His career before becoming president was entirely in the military. He became an air force pilot, training in Egypt and the former Soviet Union.

In the 1960s, Mr Assad became involved in politics, as a prominent member of the Ba'ath Arab Socialist party.

At this time, Syria was wracked by political instability, with one coup succeeding another.

Mr Assad, who had been promoted to the rank of major general, was appointed defence minister in 1966.

By the end of the decade he had consolidated his political and military power and was ready to make a strike for the highest office in the land.

Power base

In November 1970, Mr Assad led a peaceful coup, and, in a foretaste of his style of leadership, arrested and quietly imprisoned his political opponents.


Golan Heights
Mr Assad wants to regain the Golan Heights on his own terms
In the decades since becoming president and overseeing an unprecedented era of stability in Syria, he has encouraged public manifestations of support for his dictatorial rule and the Ba'ath party.

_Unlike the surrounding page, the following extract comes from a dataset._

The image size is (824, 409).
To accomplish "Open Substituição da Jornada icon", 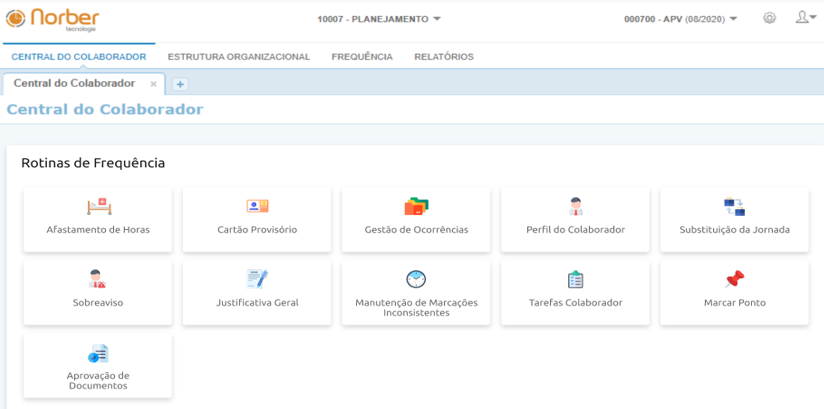I will pyautogui.click(x=734, y=207).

But he has continued to remain personally aloof and, for the most part, out of sight.

His preference for privacy has camouflaged a number of key ambitions that he has pursued single-mindedly since coming to power.

The first has been to stay in power - no matter what the cost.

So, for example, when he was challenged by Sunni Muslim extremists in the city of Hama in February 1982, he sent in the army. At least 10,000 people were killed, and large areas of the city flattened.

Another goal has been to regain control of the Golan Heights without making concessions to Israel - and to ensure that his second son Bashar keeps the Assad clan in power.

His eldest and favourite son, Basil, was killed in a car crash five years ago.

Lebanon goals achieved

While these last ambitions are receiving Mr Assad's attention at present, another - to secure Syrian control of Lebanon - has been achieved.


Syrian forces in Beirut
Syrian forces man a checkpoint in Beirut
And it happened in a way that showed the Syrian president at his shrewdest.

First, he sent his army into Lebanon early in the civil war there to help the Christians in their conflict with the Muslims. But when the Christians later tried to form a pact with Israel, the Syrian army was ordered to switch sides.

In the end, with a fiercely anti-Syrian Lebanese general occupying the presidential palace in Beirut, Mr Assad saw the opportunity he had long been waiting for.

It was 1990, and the West was building a military alliance to challenge the Iraqi occupation of Kuwait.

To give credibility to the force, the West needed Syrian support. They got it, but in return he got a green light to allow Syrian jets to attack the presidential palace in Beirut, leaving the Christians defeated and the reins of power in Lebanon firmly in Mr Assad's hands.

Ignored at peril

The Syrian leader has been as ruthless in his dealings with the Americans as with the Palestinians and other groups in the Middle East.

It is assumed, for example, that Syria had a hand in the bombing of the US marine barracks in Beirut in 1983 and in other attacks on American targets.

But much as critics of President Assad, in the US or elsewhere, may abhor his style of leadership or mock the pretence of democracy in his country, they have been forced to learn one lesson: when entering the Middle Eastern political arena, you ignore the Syria of Hafez al-Assad at your peril.